While Lawrence and David Pezzullo make the case that Nicaragua continues to suffer economic difficulties and needs our aid, unfortunately they seem to have felt a need to revise history to make their argument more sympathetic ["Nicaragua Still Needs Our Help," op-ed, Aug. 2].
Although the Reagan administration was indeed hostile to the Sandinista regime, it was Jimmy Carter who suspended economic assistance to Nicaragua because of evidence that the Sandinistas were sending arms to the rebels in El Salvador. President Carter also signed the first presidential finding to allow the CIA to begin its operations against the Sandinistas. It probably is true that U.S. hostility toward the Sandinistas strengthened the party radicals, but according to early documents, the Sandinistas intended from the beginning to become a radical regime and to export their revolution. And the Sandinistas were indeed a serious threat to their neighbors.

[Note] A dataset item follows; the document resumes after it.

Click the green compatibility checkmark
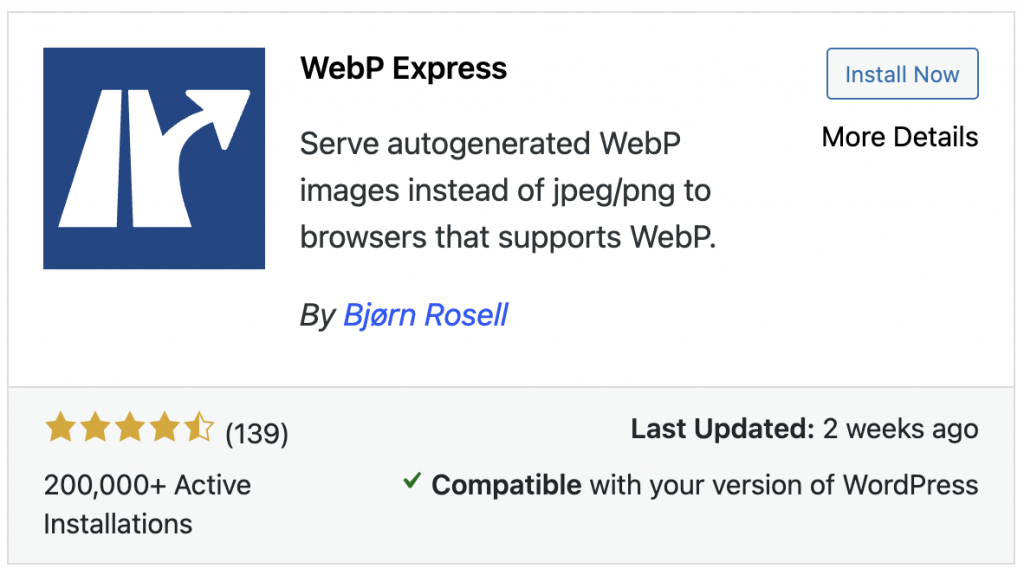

In recent interviews on the 20th anniversary of the 1979 revolution, Sandinista leaders admitted sending thousands of Soviet arms to the FMLN guerrillas in El Salvador. The conflict caused some 80,000 deaths.
The Hondurans, our allies in the contra war, did not have their democracy undermined by siding with us in this confrontation. The first civilian president to succeed years of military dictatorship was elected in 1981, and only elected civilian presidents have served since.

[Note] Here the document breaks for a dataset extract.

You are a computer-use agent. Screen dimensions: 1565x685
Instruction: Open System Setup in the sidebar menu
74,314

The Pezzullos are correct that the ordinary Nicaraguan has been consulted little about his future, as the Sandinistas, the Chamorros and the Alemans make deals to perpetuate their own power. But that is the Nicaraguan political culture, and unfortunately, international donors have not been able to change it.
ALFRED R. BARR
CAESAR D. SERESERES
The writers served in the State Department's contra office.